-------- TEXTE D'EXERCICE --------
Solidarité

« Aux Oubliées » : des livres et des mots pour permettre aux femmes incarcérées de s’évader…

27 février 2020

Elles sont enfermées, parfois isolées, dans des structures inadaptées. Elles ne représentent que 3,5% de la population carcérale en France et sont, de fait, les grandes « oubliées » du système.

 

Elles n’ont que très peu d’accès à des produits culturels leur permettant de s’évader…

 

Alors Maria Rufilanchas, une femme à l’extérieur des murs, a décidé un jour en Espagne, de faire passer par le biais de la littérature, des messages d’amour, d’espoir, de vie, de solidarité. L’idée ? Demander à des inconnus de choisir un livre, d’y griffonner un mot, et de le faire parvenir aux femmes détenues entre quatre murs. Et le succès en moins d’un an, a traversé les frontières.

 

Aujourd’hui, en France, le passage de relais s’est fait et c’est Laure Gomez Montoya qui décline cette belle initiative.

 

Je l’ai rencontrée, voilà ce qu’elle a à nous dévoiler sur le projet « AUX OUBLIEES »

Laure Gomez Montoya présidente de l’association « Aux Oubliées ». © Sonia IMBERT

1 – Bonjour Laure, pouvez-vous vous présenter en quelques mots ?

 

J’ai 45 ans, j’ai 2 filles et j’ai différentes casquettes. Hypnothérapeute, éditrice, et j’écris des documentaires. J’ai notamment collaboré l’année dernière avec Lisa Azuelos à la production du documentaire YOLOVE, sur la violence à l’école. Par ailleurs, j’ai toujours travaillé dans le monde associatif sur des sujets comme la prévention contre le sida en Afrique ou les violences faites aux femmes.

 

2 – « Aux oubliées » est une initiative culturelle, féministe, poétique et solidaire lancée en Espagne, il y a un an, par Maria Rufilanchas. Comment l’idée de reprendre ça en France vous est venue ?

 

C’est un prolongement naturel en fait. Je suis moi-même franco-espagnole et Maria est une de mes plus vieilles amies. Elle a toujours lu

beaucoup. Elle ne savait plus quoi faire de tous ses livres. Et de fil en aiguille, elle s’est demandé quels livres elle offrirait à des femmes incarcérées mais surtout quels mots accompagneraient ces livres pour créer et maintenir un lien.

 

L’objectif ? Faire un pont avec ces femmes qui sont à l’intérieur. Nous ne sommes pas du tout des spécialistes du monde carcéral. Mais en gros, partout en Europe, les chiffres sont sensiblement les mêmes : il y a environ 6% de femmes incarcérées. Et au sein de ce système, elles sont mises de côté. Elles sont cloîtrées dans des quartiers spéciaux, ont moins accès aux commodités.

 

3 – « Aux oubliées » en 4 mots ou valeurs clés ?

 

Humanité, lien, chaleur, rompre la solitude.

 

4 – Le premier message sur les réseaux sociaux date du 10 décembre 2019. On peut donc dire que c’est la date de lancement en France. Quel premier bilan quelques semaines après ?

 

A peine une semaine après, on a avait déjà énormément de demandes. Je me souviens de la postière qui m’appelle un jour en me disant « Mais il se passe quoi chez vous ?? On a reçu près d’une centaine de livres en moins de 10 jours ! »
-------- DONNÉES DE TRAVAIL --------
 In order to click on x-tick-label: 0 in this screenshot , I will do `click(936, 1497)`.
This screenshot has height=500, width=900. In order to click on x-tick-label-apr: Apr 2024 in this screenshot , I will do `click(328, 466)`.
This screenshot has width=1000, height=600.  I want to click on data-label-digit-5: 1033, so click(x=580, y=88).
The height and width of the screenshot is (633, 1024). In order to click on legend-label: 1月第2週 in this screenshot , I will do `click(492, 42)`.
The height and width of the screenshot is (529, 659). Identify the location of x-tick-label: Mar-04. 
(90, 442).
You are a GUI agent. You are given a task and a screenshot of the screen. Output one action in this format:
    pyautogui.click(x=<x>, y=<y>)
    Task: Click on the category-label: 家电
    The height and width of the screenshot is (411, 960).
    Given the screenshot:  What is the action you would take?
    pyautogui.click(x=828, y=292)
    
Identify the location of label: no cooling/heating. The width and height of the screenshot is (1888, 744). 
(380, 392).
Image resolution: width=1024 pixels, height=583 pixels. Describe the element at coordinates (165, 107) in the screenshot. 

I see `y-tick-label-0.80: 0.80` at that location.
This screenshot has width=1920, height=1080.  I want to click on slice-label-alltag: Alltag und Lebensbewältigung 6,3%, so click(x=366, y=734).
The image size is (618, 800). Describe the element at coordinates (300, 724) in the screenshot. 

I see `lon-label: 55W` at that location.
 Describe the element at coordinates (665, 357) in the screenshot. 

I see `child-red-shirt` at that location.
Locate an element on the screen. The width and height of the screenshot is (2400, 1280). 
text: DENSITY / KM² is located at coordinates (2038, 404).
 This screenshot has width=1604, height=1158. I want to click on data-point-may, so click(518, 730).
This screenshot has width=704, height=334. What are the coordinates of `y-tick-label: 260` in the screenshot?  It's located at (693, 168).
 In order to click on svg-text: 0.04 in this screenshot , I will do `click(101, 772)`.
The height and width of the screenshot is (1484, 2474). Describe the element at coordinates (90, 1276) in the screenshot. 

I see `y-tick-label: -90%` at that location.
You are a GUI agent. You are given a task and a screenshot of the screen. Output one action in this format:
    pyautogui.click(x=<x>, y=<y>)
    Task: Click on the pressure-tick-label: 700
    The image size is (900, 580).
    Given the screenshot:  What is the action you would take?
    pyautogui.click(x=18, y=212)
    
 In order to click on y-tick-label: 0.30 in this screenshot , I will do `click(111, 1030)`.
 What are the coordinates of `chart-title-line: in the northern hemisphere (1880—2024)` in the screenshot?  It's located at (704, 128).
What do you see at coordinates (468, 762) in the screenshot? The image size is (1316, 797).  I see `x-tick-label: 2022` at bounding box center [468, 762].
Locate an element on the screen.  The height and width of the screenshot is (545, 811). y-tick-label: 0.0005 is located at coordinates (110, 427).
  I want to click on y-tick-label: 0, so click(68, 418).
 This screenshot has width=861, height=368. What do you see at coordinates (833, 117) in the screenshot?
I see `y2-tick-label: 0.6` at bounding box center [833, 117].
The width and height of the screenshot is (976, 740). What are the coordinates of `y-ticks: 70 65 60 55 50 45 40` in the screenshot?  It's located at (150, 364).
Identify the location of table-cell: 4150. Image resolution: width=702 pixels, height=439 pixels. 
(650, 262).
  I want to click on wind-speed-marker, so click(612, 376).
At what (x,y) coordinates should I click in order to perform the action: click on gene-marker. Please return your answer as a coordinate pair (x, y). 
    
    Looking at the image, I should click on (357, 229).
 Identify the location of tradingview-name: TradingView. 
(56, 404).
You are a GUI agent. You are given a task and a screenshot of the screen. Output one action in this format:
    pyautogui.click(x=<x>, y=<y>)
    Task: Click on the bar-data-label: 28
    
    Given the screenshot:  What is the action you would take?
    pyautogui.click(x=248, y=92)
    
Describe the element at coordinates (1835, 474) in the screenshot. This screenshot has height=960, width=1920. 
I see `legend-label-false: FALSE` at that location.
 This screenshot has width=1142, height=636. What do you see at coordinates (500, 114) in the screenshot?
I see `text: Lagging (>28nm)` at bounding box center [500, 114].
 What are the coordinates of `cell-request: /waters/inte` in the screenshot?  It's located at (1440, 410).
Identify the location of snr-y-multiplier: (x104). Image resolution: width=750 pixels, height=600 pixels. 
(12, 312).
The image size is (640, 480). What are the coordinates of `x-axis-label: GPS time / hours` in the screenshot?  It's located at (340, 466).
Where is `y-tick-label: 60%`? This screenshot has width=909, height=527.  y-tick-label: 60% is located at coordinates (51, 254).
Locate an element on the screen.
--------
QUESTIONS D'ÉTUDE.
1. Réécrivez sous forme de liste JSON de chaînes les lignes de la liste, depuis son début jusqu'à la ligne contenant « (380, 392). » incluse, à raison d'une chaîne par ligne et sans les lignes vides.
2. Prolongez l'article sur l'association « Aux Oubliées » à partir de sa dernière phrase.

RÉPONSES NUMÉROTÉES.
1.
[
  " In order to click on x-tick-label: 0 in this screenshot , I will do `click(936, 1497)`.",
  "This screenshot has height=500, width=900. In order to click on x-tick-label-apr: Apr 2024 in this screenshot , I will do `click(328, 466)`.",
  "This screenshot has width=1000, height=600.  I want to click on data-label-digit-5: 1033, so click(x=580, y=88).",
  "The height and width of the screenshot is (633, 1024). In order to click on legend-label: 1月第2週 in this screenshot , I will do `click(492, 42)`.",
  "The height and width of the screenshot is (529, 659). Identify the location of x-tick-label: Mar-04. ",
  "(90, 442).",
  "You are a GUI agent. You are given a task and a screenshot of the screen. Output one action in this format:",
  "    pyautogui.click(x=<x>, y=<y>)",
  "    Task: Click on the category-label: 家电",
  "    The height and width of the screenshot is (411, 960).",
  "    Given the screenshot:  What is the action you would take?",
  "    pyautogui.click(x=828, y=292)",
  "Identify the location of label: no cooling/heating. The width and height of the screenshot is (1888, 744). ",
  "(380, 392)."
]

2.
 

Or ce n’est pas du tout mon univers donc j’ai demandé de l’aide à une amie éditrice chez Stock, Debora Kahn-Sriber. La question était simple : où réceptionner tous ces livres ? C’est finalement Karine Vincent aux éditions L’Iconoclaste qui nous a proposé leur adresse comme adresse de destination.

 

Et puis, l’effet boule de neige s’est fait sentir…des librairies ont installé des boîtes spéciales au sein de leurs espaces, des lycées en ont fait leur sujet/projet en classe de première, tous les jours, on reçoit un nombre d’emails incalculables .Ce soir, j’ai un tournage pour TV5 Monde pour parler du projet. Beaucoup de gens veulent s’impliquer. Ca a pris une proportion énorme !

 

Au bout d’un mois, on comptait plus de 2546 abonnés sur Instagram, près de 3000 livres reçus.

 

Donc là, on va passer en forme associative. Je travaille actuellement à la rédaction des statuts. Par ailleurs, une jeune fille s’est proposée de nous aider à lever des fonds via une campagne de crowfunding.

Notre souhait principal : acheter des bibliothèques qu’on installera au sein des prisons pour femmes.

 

 

5– Y a t-il des contraintes ou des règles particulières à respecter sur le choix des romans, sur les messages etc

 

Non, pas de règles sur le type de livres envoyés. Tous les formats BD, roman, polar, érotique, récit etc sont acceptés. La seule contrainte que nous ont donnée les centres de détention, c’est qu’il ne faut inscrire aucune coordonnée. Aucun nom de famille. Rien.

 

6 – Quand et où aura lieu la première « distribution » ?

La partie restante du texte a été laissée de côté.